====== ENTRIES SUPPLIED ======

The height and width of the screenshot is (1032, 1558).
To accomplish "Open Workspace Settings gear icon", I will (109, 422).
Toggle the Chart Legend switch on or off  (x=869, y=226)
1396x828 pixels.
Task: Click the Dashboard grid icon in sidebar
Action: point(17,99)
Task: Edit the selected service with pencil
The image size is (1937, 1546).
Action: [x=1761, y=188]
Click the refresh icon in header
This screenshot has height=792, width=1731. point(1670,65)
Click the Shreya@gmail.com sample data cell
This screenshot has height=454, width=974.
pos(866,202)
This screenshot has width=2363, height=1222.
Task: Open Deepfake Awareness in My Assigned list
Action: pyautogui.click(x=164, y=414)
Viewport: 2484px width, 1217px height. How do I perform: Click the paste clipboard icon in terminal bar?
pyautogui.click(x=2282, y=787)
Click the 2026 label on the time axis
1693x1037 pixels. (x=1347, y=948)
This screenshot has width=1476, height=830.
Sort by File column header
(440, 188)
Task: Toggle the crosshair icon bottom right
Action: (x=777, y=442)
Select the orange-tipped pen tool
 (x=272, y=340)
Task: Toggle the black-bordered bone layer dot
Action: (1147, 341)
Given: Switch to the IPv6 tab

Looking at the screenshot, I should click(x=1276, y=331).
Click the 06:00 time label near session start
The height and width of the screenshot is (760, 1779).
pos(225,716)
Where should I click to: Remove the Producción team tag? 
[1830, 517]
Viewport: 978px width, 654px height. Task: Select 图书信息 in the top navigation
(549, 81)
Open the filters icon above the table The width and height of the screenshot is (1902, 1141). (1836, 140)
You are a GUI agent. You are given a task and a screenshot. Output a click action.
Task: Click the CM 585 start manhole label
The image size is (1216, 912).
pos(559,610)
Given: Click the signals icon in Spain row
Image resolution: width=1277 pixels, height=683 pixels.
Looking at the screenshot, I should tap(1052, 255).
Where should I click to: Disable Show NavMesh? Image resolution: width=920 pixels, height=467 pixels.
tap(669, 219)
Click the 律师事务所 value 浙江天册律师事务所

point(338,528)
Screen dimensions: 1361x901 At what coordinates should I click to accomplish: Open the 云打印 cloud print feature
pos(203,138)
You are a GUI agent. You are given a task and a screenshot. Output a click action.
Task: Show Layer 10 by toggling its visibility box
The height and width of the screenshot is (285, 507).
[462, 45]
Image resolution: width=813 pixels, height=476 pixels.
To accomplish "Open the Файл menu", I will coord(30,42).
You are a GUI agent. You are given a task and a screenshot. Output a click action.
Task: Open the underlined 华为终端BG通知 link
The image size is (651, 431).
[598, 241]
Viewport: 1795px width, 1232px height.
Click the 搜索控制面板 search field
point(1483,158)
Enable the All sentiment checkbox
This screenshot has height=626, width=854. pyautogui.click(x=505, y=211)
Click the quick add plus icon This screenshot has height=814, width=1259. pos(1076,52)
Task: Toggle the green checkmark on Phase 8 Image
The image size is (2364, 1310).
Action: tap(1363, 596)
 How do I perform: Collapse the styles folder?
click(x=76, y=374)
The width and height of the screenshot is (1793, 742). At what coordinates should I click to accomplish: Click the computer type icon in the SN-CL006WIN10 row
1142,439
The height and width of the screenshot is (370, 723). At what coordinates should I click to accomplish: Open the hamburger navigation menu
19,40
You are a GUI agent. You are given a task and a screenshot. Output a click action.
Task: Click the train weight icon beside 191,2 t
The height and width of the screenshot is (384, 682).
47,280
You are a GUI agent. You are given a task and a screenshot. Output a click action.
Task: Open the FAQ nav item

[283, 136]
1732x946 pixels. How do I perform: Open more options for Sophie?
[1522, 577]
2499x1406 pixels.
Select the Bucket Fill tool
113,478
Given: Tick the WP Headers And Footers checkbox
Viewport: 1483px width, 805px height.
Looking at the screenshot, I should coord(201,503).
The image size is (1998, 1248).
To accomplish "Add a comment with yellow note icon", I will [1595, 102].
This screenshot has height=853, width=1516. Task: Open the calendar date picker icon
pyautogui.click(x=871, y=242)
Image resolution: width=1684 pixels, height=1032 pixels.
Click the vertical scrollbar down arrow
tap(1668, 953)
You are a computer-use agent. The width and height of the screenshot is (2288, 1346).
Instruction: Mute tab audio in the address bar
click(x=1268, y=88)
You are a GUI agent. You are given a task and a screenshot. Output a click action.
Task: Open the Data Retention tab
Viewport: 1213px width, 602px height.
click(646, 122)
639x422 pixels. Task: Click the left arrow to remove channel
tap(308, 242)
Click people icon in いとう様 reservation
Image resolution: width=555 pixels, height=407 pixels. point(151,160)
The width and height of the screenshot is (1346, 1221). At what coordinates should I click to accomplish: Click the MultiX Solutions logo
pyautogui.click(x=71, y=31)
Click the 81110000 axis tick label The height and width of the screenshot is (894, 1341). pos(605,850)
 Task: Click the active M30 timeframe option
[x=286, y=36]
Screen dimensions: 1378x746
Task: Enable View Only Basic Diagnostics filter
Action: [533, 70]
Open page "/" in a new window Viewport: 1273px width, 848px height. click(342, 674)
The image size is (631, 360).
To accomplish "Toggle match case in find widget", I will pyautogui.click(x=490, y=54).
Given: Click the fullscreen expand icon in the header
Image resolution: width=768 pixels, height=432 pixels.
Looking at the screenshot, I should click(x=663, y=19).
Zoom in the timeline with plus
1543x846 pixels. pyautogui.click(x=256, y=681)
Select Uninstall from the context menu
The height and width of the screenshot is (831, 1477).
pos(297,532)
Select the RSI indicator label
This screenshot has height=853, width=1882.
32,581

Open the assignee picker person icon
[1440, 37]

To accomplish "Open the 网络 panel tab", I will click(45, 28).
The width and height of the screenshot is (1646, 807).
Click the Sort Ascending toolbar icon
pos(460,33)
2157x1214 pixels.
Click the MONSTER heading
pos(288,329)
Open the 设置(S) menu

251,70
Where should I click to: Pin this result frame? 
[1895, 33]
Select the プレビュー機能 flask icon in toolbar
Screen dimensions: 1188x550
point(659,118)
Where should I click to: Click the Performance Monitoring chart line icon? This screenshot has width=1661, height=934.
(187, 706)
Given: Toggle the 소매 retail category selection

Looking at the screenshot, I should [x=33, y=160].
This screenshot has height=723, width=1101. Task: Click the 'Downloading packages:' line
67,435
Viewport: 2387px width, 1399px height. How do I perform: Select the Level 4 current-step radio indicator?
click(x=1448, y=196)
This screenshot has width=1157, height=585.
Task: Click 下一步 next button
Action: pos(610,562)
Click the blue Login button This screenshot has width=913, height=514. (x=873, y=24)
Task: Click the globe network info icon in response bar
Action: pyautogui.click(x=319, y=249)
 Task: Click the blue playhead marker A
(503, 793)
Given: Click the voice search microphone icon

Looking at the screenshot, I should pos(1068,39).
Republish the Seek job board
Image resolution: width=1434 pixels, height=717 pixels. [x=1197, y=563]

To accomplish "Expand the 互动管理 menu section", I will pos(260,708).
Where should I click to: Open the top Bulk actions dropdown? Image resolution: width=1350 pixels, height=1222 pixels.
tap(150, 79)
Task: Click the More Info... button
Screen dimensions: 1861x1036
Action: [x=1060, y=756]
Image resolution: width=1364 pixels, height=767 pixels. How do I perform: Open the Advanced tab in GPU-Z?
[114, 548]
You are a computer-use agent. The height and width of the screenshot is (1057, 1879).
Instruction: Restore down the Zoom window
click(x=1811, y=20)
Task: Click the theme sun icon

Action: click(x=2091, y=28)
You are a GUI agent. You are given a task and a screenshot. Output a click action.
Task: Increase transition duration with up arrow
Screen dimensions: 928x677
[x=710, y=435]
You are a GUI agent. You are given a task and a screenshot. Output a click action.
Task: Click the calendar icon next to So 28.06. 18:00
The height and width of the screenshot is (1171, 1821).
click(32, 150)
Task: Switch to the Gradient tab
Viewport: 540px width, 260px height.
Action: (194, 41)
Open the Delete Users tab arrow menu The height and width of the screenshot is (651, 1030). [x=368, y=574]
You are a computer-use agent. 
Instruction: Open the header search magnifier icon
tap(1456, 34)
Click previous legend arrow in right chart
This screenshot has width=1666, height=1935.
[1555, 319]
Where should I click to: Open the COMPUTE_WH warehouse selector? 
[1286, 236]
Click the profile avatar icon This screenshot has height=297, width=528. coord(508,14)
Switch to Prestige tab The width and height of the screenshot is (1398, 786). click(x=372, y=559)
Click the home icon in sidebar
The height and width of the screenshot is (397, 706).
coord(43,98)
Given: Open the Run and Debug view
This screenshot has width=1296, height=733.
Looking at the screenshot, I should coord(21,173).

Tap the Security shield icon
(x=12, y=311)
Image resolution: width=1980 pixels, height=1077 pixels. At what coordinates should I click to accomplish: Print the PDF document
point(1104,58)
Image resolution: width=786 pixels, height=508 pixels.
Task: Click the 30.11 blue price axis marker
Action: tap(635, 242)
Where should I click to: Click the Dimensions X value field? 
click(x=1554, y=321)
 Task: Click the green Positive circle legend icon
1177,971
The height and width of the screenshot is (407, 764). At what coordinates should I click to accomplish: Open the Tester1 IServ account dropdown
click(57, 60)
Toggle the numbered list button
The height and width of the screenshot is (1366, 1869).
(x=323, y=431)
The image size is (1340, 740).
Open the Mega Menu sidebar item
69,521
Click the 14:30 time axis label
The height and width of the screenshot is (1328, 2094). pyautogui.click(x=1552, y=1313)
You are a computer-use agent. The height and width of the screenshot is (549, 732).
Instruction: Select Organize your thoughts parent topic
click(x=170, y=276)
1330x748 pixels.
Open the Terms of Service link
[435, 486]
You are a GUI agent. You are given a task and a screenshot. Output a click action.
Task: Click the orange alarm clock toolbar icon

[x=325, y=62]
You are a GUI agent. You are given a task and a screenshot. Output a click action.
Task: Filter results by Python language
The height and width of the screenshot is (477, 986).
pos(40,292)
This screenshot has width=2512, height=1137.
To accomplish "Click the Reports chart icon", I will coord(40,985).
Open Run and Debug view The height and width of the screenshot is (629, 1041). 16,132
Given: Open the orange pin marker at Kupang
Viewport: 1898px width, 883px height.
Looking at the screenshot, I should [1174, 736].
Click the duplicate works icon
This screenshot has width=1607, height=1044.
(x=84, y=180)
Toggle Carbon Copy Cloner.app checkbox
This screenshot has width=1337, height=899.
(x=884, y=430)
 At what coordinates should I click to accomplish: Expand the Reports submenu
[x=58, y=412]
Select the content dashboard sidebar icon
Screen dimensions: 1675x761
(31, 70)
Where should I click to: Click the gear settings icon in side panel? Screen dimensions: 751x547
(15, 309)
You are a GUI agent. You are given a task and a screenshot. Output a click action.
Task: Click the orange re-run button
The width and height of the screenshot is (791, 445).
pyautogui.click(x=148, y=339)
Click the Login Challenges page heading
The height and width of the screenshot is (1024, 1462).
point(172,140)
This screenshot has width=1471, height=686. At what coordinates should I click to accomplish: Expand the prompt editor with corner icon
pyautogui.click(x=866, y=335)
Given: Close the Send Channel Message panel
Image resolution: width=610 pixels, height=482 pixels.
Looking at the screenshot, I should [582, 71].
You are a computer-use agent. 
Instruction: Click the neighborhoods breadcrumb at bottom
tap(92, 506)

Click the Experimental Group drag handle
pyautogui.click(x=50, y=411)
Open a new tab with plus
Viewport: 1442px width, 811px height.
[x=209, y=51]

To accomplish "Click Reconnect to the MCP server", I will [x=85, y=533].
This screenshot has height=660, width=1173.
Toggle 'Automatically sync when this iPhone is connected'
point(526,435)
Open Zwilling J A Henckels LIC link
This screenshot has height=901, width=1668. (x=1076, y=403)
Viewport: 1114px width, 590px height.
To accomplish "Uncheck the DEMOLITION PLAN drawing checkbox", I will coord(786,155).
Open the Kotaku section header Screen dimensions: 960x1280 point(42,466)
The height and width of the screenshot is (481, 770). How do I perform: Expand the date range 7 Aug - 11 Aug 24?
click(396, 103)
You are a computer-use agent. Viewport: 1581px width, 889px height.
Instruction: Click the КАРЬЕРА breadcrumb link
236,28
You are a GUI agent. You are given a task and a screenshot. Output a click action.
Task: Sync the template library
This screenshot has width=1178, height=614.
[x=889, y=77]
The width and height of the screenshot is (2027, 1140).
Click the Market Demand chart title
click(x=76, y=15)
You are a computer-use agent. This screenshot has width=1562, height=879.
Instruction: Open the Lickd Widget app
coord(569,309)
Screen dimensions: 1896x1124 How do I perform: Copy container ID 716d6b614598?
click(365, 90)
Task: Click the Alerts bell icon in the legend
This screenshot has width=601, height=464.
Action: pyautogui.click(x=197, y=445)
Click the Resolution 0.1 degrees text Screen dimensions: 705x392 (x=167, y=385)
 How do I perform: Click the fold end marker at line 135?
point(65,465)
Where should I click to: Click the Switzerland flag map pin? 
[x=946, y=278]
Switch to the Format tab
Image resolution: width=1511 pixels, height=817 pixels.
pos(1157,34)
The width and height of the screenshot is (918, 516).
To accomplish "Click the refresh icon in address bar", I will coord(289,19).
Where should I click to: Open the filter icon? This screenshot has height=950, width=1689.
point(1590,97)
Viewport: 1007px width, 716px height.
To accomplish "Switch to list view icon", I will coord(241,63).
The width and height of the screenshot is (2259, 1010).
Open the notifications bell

======

• **ACTIVITY**: Every line above that holds the word "page" should be copied out.

• **RESPONSE AREA**:
Open page "/" in a new window Viewport: 1273px width, 848px height. click(342, 674)
Click the Login Challenges page heading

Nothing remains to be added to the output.